Le vitrail aux Morts de l’Eglise de Saint Alour

Il y a un plus de  100 ans, c’était la fin de la première guerre mondiale. Les monuments aux morts nous le rappellent comme celui de Plobannalec  inauguré en 1923. Notre commune présente, en plus, la particularité de posséder un vitrail consacré à ce thème. L’initiateur en est l’abbé Jézégou, recteur de la paroisse de 1907 à 1946 et par ailleurs écrivain breton reconnu en particulier pour son recueil de contes ( e korn an oaled, au coin de l’âtre). Il a confié ce travail au maître-verrier G.P. Dagrant de Bordeaux, auteur de réalisations de même type notamment à Saint-Thurien, au sud-est de notre département.
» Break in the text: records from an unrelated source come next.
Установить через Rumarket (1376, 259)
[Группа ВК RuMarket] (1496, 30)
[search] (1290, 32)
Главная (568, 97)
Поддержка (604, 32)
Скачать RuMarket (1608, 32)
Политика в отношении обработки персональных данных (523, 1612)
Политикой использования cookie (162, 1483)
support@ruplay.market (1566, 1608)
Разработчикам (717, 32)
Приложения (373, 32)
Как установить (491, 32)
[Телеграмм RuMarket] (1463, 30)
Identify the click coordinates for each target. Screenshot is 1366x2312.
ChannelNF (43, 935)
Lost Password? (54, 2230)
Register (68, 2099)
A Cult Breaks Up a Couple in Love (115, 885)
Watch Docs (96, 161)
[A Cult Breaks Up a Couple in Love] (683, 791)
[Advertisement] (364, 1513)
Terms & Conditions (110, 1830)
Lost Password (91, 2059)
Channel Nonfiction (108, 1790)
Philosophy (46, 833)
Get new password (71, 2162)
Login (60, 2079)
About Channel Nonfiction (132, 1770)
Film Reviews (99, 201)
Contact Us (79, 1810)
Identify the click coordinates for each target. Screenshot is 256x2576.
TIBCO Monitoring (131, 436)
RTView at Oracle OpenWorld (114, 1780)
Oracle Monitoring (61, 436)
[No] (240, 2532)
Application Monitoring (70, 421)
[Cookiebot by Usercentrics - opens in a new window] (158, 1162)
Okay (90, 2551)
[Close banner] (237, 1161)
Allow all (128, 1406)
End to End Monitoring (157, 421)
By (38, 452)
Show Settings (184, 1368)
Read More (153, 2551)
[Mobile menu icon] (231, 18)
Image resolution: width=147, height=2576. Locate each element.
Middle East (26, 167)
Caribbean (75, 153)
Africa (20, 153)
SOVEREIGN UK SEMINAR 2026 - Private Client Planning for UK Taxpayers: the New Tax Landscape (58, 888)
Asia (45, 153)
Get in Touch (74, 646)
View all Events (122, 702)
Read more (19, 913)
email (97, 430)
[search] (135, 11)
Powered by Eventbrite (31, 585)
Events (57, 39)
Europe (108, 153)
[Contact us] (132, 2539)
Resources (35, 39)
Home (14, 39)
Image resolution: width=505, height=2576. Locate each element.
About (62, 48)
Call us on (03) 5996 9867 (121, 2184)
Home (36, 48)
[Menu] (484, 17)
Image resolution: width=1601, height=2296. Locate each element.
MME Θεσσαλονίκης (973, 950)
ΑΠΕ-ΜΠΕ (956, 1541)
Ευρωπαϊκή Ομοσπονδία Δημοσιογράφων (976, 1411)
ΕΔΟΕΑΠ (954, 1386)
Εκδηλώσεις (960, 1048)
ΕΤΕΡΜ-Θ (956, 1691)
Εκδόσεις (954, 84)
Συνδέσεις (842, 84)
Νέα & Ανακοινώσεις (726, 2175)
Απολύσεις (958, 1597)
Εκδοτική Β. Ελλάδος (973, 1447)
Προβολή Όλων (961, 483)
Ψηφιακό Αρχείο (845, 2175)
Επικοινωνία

Pour ce faire, il lui a fourni des photos concernant le costume bigouden de l’époque, celui également des religieuses de la congrégation des filles du Saint-Esprit, sans oublier son propre portrait. L’inauguration eut lieu en mai 1921. Dans ses notes , l’abbé Jézégou avoue ne pas trop apprécier ce travail, aveu traduisant à mots déguisés des probables tensions liés à la forte personnalité des 2 interlocuteurs. Une grande quête  parmi les paroissiens a permis de concrétiser ce projet.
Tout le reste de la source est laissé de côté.